Single Nucleotide Polymorphisms (SNPs) can influence patient outcome such as drug response and toxicity after drug intervention. The purpose of this study is to develop a systematic pathway approach to accurately and efficiently predict novel non-synonymous SNPs (nsSNPs) that could be causative to gemcitabine-based chemotherapy treatment outcome in Singaporean non-small cell lung cancer (NSCLC) patients.
Using a pathway approach that incorporates comprehensive protein-protein interaction data to systematically extend the gemcitabine pharmacologic pathway, we identified 77 related nsSNPs, common in the Singaporean population. After that, we used five computational criteria to prioritize the SNPs based on their importance for protein function. We specifically selected and screened six candidate SNPs in a patient cohort with NSCLC treated with gemcitabine-based chemotherapy.

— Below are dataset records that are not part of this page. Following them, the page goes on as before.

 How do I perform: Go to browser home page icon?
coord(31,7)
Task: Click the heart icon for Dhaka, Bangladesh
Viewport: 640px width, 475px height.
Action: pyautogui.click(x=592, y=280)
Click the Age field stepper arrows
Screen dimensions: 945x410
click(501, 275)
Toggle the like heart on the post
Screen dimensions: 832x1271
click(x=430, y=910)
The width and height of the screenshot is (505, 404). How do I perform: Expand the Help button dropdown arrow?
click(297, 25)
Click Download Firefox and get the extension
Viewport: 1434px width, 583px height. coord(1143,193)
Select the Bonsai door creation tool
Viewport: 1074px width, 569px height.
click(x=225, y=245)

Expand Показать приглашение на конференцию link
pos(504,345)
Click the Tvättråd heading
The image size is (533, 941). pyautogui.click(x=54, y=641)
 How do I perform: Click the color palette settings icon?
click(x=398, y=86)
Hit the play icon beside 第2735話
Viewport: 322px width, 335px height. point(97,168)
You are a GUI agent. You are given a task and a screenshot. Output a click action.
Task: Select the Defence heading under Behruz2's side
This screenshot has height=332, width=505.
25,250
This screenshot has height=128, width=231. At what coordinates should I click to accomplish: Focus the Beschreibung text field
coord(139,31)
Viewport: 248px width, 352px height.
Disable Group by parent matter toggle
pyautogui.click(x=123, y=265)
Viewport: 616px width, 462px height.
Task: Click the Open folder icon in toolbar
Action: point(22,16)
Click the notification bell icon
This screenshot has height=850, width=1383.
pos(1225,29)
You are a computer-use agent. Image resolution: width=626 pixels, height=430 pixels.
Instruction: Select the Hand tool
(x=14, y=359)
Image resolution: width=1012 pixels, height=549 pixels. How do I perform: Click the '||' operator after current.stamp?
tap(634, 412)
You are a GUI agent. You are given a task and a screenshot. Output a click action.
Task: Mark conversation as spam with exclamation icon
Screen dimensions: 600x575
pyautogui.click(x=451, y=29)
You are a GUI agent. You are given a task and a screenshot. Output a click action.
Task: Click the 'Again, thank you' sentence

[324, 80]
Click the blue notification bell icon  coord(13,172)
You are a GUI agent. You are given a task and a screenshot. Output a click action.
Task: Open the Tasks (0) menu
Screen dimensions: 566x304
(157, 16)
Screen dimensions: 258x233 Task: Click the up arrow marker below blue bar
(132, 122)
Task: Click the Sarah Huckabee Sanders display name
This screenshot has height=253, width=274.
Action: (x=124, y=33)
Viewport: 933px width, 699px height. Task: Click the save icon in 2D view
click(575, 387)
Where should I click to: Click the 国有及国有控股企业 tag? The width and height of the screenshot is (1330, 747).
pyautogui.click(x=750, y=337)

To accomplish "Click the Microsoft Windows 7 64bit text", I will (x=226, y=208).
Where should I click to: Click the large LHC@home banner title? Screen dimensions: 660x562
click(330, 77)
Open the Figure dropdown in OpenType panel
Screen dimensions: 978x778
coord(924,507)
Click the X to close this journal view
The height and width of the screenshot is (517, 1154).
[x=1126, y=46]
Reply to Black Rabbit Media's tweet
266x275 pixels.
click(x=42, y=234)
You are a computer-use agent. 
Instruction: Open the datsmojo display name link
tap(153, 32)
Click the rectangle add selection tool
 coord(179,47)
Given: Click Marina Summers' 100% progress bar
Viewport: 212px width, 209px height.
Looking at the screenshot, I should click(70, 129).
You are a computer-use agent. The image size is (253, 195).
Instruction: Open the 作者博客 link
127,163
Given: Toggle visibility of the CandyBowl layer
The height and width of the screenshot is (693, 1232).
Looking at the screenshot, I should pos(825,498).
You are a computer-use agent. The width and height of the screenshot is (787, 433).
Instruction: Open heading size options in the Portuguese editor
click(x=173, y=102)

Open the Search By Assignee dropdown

We performed survival analysis followed by hematologic toxicity analyses and found that three of six candidate SNPs are significantly correlated with the patient outcome (P < 0.05) i.e. ABCG2 Q141K (rs2231142), SLC29A3 S158F (rs780668) and POLR2A N764K (rs2228130).
Our computational SNP candidate enrichment workflow approach was able to identify several high confidence biomarkers predictive for personalized drug treatment outcome while providing a rationale for a molecular mechanism of the SNP effect.